On 08/05/2024 11:00, Anshuman Khandual wrote:
>
>
> On 5/7/24 16:37, Will Deacon wrote:
>> Hi Ryan,
>>
>> On Fri, May 03, 2024 at 03:45:58PM +0100, Ryan Roberts wrote:
>>> This series adds uffd write-protect support for arm64.
>>>
>>> Previous attempts to add uffd-wp (and soft-dirty) have failed because of a
>>> perceived lack of available PTE SW bits. However it actually turns out that
>>> there are 2 available but they are hidden. PTE_PROT_NONE was previously
>>> occupying a SW bit, but can be moved, freeing up the SW bit. Bit 63 is marked as
>>> "IGNORED" in the Arm ARM, but it does not currently indicate "reserved for SW
>>> use" like it does for the other SW bits. I've confirmed with the spec owner that
>>> this is an oversight; the bit is intended to be reserved for SW use and the spec
>>> will clarify this in a future update.
>>>
>>> So now we have two spare bits; patch 4 enables uffd-wp on arm64, using the SW
>>> bit freed up by moving PTE_PROT_NONE. This leaves bit 63 spare for future use
>>> (e.g. soft-dirty - see RFC at [4] - or some other usage).
>>>
>>> ---
>>>
>>> This applies on top of v6.9-rc5.
>>
>> I chucked this into the CI on Friday and it looks to have survived the
>> long weekend, so I've gone ahead and merged it into for-next/core. Short
>> of any last minute failures (touch wood), this should land in 6.10.
>
> It would be great to have some memory migration tests (including THP and HugeTLB)

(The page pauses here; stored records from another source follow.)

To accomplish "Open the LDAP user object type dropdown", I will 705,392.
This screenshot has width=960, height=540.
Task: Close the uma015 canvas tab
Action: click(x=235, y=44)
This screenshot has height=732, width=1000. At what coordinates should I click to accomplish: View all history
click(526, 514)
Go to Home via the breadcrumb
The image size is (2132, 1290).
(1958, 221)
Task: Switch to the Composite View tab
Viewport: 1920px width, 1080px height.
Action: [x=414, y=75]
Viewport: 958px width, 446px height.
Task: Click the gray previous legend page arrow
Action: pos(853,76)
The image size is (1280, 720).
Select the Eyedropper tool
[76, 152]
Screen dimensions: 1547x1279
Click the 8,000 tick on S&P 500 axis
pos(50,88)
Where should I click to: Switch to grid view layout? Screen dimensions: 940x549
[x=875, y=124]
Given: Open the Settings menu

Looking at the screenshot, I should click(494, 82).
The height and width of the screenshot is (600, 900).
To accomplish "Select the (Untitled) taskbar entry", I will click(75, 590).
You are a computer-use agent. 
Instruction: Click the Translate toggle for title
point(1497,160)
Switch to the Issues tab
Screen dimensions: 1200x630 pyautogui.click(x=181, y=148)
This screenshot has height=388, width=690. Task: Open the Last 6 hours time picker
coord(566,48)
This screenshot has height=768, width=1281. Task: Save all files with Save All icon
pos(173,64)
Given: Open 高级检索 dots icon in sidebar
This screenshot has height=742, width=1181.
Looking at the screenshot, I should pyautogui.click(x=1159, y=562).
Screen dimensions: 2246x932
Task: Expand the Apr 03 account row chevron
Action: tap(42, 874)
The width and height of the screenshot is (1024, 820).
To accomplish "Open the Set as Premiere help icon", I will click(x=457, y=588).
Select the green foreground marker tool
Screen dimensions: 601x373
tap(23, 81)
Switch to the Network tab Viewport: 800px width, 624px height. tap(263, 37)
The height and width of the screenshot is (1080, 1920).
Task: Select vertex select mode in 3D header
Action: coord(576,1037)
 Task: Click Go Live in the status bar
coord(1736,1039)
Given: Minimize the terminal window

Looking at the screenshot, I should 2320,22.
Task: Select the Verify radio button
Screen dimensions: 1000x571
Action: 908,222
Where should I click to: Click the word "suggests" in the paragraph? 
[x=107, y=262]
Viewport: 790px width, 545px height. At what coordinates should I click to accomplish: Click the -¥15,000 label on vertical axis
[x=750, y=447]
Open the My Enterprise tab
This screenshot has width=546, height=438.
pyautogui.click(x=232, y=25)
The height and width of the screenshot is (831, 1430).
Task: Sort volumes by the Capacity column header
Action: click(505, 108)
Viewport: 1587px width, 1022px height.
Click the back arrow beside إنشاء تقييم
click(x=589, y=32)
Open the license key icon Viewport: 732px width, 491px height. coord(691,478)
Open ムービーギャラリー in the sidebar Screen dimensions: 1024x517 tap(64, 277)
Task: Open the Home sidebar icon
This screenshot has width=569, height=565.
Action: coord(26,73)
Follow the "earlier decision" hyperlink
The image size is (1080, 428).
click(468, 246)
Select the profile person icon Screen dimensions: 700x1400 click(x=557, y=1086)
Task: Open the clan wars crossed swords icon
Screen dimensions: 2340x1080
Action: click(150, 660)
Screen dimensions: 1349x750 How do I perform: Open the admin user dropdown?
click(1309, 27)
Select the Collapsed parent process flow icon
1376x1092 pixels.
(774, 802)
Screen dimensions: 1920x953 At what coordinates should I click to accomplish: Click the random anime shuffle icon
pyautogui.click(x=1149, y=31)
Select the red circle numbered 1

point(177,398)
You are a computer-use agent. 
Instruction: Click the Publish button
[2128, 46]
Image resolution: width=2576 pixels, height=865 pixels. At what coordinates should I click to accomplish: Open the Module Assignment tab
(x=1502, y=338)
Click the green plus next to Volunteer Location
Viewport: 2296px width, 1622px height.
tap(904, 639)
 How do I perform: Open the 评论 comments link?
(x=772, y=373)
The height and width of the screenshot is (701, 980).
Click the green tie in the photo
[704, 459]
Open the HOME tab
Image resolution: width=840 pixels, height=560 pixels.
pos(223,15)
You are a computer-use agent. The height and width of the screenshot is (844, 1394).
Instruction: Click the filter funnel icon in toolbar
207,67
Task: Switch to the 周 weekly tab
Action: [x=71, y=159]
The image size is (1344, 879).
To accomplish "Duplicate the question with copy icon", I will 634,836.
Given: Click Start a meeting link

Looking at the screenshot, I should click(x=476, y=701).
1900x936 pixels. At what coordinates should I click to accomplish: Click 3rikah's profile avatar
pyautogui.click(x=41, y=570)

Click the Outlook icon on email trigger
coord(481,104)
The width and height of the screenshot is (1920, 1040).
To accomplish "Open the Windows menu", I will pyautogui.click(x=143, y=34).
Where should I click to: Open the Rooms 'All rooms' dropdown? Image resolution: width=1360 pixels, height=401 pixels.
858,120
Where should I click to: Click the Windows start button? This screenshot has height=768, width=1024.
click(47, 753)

> thrown at this series, which should test the mapped, migration entry transitions
> etc. But not sure if there are any such tests off the shelf and readily available
> in the CI system.
The "private_anon_thp" migration test in mm selftests is doing that for THP. and
invoking pmd_mkinvalid() as I recall; that's what originally led to me finding
the pmd_mkinvalid()-on-a-swap-pmd bug. There is nothing in that suite for
HugeTLB though - happy to run if someone can recommend anything.